03 - In a small bowl, combine the mayonnaise with sriracha and stir until smooth and well blended. Set aside for drizzling.
04 - Divide the seasoned sushi rice among four serving bowls. Arrange the shredded imitation crab, avocado slices, julienned cucumber, carrot (if using), and nori strips neatly over each bed of rice.
05 - Drizzle each bowl generously with the prepared spicy mayo and sprinkle with toasted sesame seeds. Serve immediately with pickled ginger and soy sauce on the side.

# Expert Tips:

01 -
  • It gives you every single flavor of a California roll without the wrestling match of getting your nori to cooperate.
  • Weeknight dinner on the table in under an hour and honestly it looks gorgeous enough to serve guests without trying hard.
02 -
  • Do not skip rinsing the rice or you will end up with gummy, starchy rice that ruins the texture of the entire bowl.

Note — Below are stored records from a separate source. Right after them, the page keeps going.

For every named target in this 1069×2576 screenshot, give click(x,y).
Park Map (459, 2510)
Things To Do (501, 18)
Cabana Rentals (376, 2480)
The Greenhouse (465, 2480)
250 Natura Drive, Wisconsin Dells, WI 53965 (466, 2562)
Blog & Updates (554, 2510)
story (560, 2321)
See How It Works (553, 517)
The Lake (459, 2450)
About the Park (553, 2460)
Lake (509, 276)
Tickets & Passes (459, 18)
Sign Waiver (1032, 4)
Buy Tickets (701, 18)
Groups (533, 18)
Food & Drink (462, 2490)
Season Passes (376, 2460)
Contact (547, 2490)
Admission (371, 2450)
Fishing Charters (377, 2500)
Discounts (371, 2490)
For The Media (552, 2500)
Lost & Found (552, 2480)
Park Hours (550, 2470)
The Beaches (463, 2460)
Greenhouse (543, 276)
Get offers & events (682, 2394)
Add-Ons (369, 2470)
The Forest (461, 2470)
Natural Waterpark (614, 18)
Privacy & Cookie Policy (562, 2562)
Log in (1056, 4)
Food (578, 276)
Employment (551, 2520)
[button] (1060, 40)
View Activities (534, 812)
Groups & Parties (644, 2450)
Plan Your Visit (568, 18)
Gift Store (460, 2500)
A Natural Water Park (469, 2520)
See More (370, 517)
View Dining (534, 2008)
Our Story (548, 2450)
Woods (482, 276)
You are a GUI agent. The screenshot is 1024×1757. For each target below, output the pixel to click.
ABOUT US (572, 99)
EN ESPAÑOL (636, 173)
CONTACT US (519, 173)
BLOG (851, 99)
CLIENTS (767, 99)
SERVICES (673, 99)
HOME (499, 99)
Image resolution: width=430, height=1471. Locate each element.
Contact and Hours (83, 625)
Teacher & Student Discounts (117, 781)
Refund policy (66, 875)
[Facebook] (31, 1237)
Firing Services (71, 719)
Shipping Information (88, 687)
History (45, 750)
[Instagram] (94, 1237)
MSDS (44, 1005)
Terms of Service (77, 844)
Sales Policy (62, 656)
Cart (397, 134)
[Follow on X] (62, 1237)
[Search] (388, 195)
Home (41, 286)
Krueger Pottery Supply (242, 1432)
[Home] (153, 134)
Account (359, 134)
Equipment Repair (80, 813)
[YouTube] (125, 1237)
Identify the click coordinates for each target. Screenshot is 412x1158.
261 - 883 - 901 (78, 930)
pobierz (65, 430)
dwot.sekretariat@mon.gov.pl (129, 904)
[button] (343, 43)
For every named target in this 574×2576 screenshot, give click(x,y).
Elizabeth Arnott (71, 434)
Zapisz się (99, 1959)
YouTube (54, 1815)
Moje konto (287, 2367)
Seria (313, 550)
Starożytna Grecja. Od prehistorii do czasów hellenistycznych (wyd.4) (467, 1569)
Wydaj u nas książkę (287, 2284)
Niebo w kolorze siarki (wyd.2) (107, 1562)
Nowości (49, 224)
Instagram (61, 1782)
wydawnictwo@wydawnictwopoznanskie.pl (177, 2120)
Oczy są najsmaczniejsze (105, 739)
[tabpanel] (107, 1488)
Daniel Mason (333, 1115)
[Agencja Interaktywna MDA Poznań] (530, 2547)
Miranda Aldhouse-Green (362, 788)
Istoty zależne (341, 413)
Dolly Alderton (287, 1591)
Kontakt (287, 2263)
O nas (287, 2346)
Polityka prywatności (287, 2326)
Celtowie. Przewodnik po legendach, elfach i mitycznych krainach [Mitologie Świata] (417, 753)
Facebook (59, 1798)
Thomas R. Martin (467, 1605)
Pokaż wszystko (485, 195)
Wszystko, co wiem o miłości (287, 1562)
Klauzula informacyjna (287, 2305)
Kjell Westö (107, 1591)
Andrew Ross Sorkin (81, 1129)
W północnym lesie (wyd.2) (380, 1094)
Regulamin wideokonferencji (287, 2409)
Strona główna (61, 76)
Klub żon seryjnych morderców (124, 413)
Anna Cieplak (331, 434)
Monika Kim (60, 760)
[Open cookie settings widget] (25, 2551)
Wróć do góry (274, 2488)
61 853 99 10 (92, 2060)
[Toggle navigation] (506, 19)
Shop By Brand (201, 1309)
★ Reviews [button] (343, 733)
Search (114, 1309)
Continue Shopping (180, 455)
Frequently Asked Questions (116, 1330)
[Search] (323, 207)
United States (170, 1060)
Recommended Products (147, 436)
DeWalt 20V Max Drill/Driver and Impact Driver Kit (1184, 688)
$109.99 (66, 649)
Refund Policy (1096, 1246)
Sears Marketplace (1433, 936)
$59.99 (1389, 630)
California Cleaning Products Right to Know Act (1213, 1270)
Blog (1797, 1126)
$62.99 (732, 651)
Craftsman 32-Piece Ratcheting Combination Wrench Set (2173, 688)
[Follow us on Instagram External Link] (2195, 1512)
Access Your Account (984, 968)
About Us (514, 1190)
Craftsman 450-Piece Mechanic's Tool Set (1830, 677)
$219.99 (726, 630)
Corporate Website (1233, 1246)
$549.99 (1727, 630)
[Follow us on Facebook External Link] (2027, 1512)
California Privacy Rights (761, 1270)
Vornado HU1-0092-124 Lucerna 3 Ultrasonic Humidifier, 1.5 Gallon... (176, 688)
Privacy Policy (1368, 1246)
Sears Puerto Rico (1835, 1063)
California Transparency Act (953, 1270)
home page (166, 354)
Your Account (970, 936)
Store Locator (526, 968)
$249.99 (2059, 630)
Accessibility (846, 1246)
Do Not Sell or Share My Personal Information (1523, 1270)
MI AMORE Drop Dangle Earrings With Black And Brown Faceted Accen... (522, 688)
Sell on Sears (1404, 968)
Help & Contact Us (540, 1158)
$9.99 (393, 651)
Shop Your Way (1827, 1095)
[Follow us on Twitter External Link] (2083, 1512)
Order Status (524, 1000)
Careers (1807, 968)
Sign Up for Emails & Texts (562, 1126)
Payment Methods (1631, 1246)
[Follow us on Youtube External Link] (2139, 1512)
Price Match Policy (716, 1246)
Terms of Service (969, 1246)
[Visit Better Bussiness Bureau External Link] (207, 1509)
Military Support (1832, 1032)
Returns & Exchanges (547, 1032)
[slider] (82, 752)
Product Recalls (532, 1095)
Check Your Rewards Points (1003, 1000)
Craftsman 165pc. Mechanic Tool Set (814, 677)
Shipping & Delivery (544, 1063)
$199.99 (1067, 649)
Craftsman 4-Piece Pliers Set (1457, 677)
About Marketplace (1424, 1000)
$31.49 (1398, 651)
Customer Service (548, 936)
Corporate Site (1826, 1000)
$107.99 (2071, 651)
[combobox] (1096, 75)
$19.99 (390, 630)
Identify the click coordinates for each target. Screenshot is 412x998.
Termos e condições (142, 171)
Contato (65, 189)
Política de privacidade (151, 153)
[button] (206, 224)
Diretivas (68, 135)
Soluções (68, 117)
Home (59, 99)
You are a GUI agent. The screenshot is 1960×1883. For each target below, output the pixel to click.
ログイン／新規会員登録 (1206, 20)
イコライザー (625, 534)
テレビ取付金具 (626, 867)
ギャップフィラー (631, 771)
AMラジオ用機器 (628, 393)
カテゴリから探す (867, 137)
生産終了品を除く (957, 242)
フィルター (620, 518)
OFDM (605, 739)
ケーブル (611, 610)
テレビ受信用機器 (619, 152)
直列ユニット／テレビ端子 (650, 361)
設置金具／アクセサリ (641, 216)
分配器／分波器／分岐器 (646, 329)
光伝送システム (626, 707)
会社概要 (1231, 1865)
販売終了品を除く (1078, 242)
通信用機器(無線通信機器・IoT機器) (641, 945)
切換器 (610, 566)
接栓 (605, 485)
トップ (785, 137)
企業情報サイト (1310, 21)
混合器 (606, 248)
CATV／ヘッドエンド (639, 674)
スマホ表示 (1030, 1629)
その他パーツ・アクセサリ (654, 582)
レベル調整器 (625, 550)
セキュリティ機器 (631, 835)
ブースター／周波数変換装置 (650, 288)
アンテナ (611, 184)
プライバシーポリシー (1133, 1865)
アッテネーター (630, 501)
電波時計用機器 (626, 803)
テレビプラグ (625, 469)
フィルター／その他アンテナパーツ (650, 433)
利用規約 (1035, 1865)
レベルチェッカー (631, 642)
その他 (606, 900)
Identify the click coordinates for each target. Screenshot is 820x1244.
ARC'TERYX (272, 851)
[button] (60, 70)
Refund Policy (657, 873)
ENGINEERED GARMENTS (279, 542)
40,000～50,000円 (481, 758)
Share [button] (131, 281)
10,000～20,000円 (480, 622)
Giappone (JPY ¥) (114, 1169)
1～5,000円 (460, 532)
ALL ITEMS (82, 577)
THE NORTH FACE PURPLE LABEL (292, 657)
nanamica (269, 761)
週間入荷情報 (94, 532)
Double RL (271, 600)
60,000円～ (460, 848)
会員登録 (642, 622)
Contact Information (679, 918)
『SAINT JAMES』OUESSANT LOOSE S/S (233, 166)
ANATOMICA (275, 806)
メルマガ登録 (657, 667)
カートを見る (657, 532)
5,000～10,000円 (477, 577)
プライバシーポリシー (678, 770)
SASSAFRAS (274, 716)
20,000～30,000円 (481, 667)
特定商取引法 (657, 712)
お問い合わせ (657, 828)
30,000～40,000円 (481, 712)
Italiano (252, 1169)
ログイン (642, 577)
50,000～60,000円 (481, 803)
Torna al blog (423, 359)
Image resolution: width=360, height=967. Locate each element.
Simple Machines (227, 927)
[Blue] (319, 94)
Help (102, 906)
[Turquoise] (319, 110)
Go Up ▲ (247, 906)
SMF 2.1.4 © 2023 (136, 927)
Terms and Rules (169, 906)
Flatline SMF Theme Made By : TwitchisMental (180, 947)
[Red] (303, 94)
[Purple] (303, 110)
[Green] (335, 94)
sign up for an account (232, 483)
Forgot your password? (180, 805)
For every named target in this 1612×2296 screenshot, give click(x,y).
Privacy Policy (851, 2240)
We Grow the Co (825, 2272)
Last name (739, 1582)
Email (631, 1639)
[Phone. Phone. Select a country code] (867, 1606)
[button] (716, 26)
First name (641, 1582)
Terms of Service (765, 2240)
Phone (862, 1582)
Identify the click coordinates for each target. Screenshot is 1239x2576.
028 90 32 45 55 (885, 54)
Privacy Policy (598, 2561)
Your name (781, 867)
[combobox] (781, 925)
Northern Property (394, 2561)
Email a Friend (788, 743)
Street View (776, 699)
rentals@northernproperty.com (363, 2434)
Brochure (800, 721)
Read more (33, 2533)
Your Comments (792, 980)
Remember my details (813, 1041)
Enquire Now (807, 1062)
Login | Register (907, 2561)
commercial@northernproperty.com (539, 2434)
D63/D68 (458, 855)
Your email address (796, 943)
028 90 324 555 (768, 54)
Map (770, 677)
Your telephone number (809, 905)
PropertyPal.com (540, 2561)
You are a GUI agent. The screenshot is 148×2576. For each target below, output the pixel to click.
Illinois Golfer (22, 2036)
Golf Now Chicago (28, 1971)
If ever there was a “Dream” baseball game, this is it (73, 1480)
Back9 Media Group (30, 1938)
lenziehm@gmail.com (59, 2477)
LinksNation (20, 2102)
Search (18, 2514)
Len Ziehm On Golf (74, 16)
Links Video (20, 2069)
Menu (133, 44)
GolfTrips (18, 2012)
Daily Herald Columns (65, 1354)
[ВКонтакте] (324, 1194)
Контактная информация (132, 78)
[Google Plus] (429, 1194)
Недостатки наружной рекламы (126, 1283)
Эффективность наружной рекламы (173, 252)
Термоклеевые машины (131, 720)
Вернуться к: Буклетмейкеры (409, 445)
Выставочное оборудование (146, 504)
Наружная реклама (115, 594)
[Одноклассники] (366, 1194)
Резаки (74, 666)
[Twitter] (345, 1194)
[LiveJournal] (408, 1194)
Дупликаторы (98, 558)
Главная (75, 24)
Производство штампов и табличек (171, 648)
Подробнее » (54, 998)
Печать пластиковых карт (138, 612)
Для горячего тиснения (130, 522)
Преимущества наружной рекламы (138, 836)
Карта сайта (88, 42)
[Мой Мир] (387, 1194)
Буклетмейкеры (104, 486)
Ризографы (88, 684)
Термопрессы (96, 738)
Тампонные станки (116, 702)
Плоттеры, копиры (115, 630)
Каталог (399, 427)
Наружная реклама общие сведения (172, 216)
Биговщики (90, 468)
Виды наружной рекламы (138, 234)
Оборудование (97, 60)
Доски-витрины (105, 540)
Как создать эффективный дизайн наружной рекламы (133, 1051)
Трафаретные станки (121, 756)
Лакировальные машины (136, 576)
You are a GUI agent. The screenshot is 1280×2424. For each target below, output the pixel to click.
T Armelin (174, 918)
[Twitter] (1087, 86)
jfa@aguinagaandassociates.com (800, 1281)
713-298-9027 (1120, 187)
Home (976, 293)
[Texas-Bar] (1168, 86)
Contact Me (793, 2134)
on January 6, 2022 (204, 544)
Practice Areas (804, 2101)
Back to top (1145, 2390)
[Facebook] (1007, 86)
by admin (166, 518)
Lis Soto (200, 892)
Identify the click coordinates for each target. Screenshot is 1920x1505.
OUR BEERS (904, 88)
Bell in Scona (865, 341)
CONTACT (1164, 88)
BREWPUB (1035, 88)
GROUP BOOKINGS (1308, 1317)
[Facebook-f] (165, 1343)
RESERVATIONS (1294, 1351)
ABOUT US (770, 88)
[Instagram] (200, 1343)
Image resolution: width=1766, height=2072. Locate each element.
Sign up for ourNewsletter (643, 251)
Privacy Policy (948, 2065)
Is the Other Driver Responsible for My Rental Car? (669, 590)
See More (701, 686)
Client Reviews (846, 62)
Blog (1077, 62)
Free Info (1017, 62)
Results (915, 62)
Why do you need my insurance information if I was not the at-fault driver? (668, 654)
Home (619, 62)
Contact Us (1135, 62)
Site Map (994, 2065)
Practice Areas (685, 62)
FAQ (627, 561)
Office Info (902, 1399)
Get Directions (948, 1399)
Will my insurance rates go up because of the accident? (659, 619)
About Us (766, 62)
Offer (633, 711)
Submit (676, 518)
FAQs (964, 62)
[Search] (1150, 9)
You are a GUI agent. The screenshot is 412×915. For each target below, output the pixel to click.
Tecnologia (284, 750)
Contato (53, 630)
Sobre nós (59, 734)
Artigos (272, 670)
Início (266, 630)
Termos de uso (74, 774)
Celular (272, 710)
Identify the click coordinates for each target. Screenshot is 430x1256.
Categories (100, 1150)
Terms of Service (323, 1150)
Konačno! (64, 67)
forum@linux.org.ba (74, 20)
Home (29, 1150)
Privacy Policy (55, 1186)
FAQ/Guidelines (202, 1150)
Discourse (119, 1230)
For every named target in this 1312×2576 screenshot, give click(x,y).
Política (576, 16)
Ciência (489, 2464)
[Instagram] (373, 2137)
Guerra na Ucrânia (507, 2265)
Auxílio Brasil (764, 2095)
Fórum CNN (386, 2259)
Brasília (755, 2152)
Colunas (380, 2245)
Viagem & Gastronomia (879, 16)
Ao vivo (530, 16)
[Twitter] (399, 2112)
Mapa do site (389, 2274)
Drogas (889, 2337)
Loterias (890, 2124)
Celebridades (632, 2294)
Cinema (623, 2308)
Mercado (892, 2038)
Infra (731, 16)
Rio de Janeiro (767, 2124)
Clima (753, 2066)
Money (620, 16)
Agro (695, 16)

  • Letting the rice rest covered off the heat is not optional because that final steam period is what gives you tender, separate grains instead of a sticky mess.
03 -
  • Fan the seasoned rice while folding in the vinegar mixture because cooling it quickly gives you that perfect slightly chewy exterior on each grain.
  • Assemble bowls right before serving since nori gets soggy and avocado browns, so have everything prepped and ready before guests arrive.